| Source information |
....

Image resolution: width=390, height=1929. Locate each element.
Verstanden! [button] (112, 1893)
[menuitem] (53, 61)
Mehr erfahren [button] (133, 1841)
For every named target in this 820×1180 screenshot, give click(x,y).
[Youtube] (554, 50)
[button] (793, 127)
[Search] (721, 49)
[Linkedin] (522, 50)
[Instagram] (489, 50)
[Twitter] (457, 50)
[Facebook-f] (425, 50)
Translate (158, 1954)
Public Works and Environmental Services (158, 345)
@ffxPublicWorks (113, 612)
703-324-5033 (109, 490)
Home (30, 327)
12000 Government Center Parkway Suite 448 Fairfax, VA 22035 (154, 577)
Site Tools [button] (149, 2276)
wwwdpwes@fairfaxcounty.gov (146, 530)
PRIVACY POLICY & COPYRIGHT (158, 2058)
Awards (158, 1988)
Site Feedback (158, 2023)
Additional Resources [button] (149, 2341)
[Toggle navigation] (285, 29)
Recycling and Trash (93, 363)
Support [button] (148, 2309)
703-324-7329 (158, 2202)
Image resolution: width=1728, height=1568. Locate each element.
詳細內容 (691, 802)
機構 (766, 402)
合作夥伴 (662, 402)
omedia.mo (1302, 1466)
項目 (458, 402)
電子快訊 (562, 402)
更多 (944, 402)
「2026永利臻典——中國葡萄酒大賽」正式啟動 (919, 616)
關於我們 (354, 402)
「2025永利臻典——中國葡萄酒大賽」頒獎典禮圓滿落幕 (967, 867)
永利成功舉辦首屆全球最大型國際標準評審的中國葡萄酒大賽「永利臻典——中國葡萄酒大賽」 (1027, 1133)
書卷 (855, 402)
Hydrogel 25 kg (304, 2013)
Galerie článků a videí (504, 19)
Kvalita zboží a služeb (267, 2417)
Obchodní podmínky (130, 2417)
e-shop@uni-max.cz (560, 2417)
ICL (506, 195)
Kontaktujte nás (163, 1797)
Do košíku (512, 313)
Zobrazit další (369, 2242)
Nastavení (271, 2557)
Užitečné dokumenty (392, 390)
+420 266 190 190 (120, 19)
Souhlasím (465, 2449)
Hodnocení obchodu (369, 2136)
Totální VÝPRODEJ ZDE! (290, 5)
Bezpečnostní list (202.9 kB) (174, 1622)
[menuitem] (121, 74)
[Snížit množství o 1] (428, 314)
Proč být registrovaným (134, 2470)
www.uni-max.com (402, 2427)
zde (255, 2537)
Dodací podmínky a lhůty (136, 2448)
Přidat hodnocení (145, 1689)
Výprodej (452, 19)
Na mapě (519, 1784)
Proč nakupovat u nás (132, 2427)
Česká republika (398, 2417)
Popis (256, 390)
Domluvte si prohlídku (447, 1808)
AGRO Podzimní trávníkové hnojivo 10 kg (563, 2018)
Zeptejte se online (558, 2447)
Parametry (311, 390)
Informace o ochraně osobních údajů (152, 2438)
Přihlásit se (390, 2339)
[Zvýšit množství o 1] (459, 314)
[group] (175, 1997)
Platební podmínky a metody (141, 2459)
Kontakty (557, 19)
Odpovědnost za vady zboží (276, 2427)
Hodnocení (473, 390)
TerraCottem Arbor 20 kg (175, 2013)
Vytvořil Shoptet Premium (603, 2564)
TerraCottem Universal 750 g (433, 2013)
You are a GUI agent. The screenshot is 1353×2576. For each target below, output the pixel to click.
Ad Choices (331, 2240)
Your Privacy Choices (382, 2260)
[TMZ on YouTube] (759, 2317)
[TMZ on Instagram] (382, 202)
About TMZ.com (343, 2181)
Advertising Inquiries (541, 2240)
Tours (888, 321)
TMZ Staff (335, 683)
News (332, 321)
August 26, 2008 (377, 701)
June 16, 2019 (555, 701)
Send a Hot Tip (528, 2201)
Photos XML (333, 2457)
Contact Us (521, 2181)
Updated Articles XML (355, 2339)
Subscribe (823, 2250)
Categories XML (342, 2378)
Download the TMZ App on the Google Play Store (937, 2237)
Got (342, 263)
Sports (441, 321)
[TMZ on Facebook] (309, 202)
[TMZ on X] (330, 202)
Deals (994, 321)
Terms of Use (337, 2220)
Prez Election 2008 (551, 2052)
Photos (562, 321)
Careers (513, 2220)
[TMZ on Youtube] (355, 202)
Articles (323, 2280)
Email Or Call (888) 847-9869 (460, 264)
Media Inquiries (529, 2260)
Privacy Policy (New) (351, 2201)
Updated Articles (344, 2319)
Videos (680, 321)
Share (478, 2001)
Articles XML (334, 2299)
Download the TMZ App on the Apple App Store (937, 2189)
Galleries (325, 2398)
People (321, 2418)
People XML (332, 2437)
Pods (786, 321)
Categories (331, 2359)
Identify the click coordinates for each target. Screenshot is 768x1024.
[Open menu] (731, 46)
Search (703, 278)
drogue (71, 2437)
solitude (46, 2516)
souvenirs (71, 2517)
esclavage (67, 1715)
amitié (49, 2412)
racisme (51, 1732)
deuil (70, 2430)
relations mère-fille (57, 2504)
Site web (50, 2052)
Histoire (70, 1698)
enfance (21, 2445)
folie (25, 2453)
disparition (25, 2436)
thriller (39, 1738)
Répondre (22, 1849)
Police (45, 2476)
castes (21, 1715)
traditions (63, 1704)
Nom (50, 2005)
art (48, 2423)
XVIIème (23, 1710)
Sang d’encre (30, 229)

....

| What you have to do |
Whenever a line of the data holds the string "TerraCottem", pick that line out.

| Output for this task |
TerraCottem Arbor 20 kg (175, 2013)
TerraCottem Universal 750 g (433, 2013)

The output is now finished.